__Consignes de travail__
Poursuivez la décision du comité de discipline sur la demande de suspension de l'instance, en reprenant juste après sa dernière phrase.

__Extrait à lire__
PAR CES MOTIFS, le comité de discipline :

REJETTE la requête du requérant, partie intimée, en suspension de l’instance;

LE TOUT, frais à suivre.

 

(s) François Folot

Me FRANÇOIS FOLOT, avocat

Président du comité de discipline

 

 

(s) Kaddis Sidaros

M. KADDIS SIDAROS, A.V.A., Pl. Fin.

Membre du comité de discipline

 

 

(s) Robert Chamberland

M. ROBERT CHAMBERLAND, A.V.A.

Membre du comité de discipline

 

Me Éric Cantin

BÉLANGER LONGTIN

Procureurs de la partie plaignante

 

Me Serge Fournier

BCF

Procureurs de la partie intimée

 

Date d’audience :

10 août 2011

COPIE CONFORME À L'ORIGINAL SIGNÉ



[1]     Intenté par l’Autorité des marchés financiers.

[2]     Au sens de l’article 5 de la Loi sur les valeurs mobilières.

__Lignes fournies__
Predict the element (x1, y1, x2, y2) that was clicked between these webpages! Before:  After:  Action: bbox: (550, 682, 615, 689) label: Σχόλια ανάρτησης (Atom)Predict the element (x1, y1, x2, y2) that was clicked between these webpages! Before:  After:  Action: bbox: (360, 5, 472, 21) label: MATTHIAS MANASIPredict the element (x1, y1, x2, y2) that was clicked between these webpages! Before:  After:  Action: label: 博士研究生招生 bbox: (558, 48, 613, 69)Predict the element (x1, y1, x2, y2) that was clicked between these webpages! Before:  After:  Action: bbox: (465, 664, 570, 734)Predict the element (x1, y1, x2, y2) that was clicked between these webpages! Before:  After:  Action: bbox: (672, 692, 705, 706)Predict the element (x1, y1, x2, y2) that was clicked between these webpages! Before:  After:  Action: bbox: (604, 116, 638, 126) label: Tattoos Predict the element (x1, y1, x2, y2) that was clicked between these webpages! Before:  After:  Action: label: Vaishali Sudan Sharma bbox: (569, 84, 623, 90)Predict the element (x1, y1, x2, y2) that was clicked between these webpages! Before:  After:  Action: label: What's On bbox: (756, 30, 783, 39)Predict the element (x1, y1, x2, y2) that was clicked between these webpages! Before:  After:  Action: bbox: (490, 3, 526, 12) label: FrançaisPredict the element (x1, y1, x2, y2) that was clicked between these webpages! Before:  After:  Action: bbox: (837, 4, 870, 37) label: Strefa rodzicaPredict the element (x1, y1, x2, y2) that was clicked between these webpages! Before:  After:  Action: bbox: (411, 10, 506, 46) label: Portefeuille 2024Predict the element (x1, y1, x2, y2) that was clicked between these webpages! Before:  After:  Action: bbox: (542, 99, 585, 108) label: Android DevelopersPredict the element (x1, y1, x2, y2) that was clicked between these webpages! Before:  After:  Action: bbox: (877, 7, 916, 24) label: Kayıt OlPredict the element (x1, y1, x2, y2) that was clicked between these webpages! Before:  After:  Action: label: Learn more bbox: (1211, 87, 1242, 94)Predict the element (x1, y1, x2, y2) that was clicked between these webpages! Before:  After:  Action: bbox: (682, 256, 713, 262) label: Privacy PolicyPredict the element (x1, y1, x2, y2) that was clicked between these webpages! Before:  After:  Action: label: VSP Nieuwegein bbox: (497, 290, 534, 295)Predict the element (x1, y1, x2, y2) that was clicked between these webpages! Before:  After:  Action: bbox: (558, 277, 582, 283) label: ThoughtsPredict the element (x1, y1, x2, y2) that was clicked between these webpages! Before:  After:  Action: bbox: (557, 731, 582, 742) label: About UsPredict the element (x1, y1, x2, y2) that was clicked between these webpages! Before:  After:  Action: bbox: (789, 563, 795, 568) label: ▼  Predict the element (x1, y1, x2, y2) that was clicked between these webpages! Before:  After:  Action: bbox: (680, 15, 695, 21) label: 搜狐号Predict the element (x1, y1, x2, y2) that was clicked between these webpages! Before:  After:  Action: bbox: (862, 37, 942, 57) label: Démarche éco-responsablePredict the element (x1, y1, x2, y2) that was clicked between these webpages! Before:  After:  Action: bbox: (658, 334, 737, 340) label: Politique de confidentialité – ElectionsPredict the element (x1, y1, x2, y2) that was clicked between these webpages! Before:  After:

__Résultat__
[3]     Sous la forme d’investissements assujettis à la Loi sur les valeurs mobilières.

[4]     Gilles Fleury c. Pharmaciens (Ordre professionnel des), 2010 QCTP 128. N.B. Cette décision a fait l’objet d’un appel devant la Cour d’appel du Québec qui n’a pas encore été entendu.

[5]     Daniel Mandron c. Hélène Danais, (No : 06-02-01667) SOQUIJ AZ-50264600.

[6]     Docteur Jacques Martin c. Docteur Gérard Monfette, 500-09-000201-954, EYB 1995-56239.